Desde quarta-feira (5), o turismo de grupos à ilha caribenha está proibido pelo Departamento de Tesouro americano. Estão vetadas, portanto, viagens em cruzeiros, iates, aviões particulares e voos fretados. Segundo o cinismo escancarado de Steven Mnuchin, secretário do Tesouro, “Cuba continua a desempenhar um papel desestabilizador na região, fornecendo uma plataforma comunista e apoiando adversários dos EUA em lugares como Venezuela e Nicarágua, fomentando a instabilidade, minando o estado de direito e suprimindo o processo democrático.”

Vale, aqui, salientar que os EUA ampliam um bloqueio desumano contra Cuba, desde 1962, com o objetivo de desestabilizar o regime cubano que se emancipou das garras do imperialismo norte-americano após a revolução de 1959.

O governo Trump, por sua vez, reavivou a animosidade dos setores mais reacionários quanto à política EUA-Cuba, diferente da abertura comercial entre os dois países, promovida por Obama. Trata-se, em todo caso, de estrangular a economia cubana para esfolar o povo e depois dilapidar toda a riqueza nacional da ilha caribenha.

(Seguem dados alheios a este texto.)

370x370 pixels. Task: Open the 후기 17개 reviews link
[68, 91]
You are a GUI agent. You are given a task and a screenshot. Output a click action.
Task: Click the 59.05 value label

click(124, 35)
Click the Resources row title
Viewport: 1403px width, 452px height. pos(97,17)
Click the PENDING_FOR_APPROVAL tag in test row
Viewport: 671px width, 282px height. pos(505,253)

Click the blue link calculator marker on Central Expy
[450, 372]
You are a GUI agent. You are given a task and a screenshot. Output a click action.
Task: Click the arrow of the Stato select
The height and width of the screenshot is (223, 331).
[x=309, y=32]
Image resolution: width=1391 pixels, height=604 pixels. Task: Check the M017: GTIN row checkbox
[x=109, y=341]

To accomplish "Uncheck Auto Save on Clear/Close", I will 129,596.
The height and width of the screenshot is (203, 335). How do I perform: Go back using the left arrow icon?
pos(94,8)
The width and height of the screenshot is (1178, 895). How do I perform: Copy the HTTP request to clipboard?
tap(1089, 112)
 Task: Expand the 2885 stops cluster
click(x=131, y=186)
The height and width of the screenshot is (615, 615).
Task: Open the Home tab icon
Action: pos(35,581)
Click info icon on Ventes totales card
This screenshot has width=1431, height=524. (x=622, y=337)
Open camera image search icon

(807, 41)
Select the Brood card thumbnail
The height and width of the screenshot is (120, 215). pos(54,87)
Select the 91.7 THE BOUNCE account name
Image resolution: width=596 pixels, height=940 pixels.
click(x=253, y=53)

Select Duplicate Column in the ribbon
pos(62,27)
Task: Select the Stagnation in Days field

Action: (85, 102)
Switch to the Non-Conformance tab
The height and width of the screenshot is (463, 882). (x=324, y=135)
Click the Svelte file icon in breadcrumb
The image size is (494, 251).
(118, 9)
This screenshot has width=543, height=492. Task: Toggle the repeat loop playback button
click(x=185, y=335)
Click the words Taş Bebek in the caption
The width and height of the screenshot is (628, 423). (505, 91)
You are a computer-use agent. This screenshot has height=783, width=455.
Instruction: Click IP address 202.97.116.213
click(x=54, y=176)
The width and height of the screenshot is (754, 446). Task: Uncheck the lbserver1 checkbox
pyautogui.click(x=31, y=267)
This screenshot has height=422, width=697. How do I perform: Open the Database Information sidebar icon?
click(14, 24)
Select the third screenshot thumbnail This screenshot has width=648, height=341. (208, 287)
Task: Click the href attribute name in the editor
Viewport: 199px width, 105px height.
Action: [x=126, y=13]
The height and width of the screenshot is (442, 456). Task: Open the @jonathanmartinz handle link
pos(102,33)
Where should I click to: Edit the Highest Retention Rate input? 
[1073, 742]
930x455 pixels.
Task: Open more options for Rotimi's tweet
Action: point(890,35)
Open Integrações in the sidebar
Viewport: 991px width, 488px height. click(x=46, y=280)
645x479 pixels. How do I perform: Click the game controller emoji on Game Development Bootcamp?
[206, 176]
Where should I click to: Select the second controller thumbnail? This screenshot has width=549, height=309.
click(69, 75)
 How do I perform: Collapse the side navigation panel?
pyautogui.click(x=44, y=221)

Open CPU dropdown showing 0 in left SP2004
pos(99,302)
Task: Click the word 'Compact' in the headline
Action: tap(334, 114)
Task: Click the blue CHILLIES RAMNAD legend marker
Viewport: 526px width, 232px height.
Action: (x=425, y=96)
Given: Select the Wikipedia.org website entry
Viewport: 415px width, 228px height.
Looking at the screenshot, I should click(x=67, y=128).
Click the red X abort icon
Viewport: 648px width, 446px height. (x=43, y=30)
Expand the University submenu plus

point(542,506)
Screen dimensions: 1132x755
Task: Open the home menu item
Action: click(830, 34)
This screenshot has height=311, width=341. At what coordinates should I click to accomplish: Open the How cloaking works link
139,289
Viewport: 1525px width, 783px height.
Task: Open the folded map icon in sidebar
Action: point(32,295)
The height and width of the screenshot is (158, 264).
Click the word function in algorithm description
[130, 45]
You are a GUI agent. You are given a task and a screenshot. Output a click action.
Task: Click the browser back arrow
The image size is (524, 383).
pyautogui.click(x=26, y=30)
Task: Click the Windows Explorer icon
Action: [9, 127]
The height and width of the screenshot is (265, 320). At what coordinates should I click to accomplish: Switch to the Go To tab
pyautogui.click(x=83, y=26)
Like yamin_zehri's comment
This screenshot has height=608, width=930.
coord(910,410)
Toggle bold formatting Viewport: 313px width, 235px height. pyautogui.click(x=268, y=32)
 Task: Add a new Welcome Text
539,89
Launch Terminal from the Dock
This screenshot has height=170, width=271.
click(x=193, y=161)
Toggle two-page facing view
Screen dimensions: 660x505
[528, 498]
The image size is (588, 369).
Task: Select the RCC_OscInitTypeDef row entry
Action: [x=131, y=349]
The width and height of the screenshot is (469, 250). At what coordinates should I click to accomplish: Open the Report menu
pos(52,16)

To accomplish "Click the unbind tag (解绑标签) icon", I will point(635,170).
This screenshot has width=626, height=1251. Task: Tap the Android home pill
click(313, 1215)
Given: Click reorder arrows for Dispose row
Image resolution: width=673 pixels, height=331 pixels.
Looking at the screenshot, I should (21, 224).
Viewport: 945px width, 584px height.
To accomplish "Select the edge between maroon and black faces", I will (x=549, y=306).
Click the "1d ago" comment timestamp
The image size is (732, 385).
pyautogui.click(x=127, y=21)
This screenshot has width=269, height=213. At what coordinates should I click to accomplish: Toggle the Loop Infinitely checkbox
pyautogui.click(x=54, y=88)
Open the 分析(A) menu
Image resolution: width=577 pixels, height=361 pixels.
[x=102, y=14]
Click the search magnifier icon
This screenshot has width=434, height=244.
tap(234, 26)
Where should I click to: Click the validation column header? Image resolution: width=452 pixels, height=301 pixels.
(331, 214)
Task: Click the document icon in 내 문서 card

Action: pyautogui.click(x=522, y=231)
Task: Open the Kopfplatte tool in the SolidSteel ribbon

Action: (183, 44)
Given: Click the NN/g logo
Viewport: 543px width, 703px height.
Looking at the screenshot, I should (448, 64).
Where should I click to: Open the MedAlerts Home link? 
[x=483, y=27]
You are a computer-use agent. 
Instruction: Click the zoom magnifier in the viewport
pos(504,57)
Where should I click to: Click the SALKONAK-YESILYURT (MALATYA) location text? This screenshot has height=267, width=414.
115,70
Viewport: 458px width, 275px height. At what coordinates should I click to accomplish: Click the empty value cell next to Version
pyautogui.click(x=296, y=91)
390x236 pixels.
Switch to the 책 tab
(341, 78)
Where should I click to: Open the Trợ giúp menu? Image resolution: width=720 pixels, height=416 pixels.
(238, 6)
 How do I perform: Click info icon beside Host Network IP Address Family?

Está mais do que claro que os EUA estão apertando o cerco contra Cuba; assim como o fazem através da ofensiva contra o governo da Venezuela e Nicarágua, de uma só vez. O objetivo, portanto, é obter pleno controle da região, uma vez que os principais países capitalistas se encontram inseridos e atolados na crise capitalista mundial.

Diante da escalada golpista a nível mundial, o imperialismo precisa intensificar a exploração e o roubo na região para se manter às custas dos países atrasados e de sua miséria.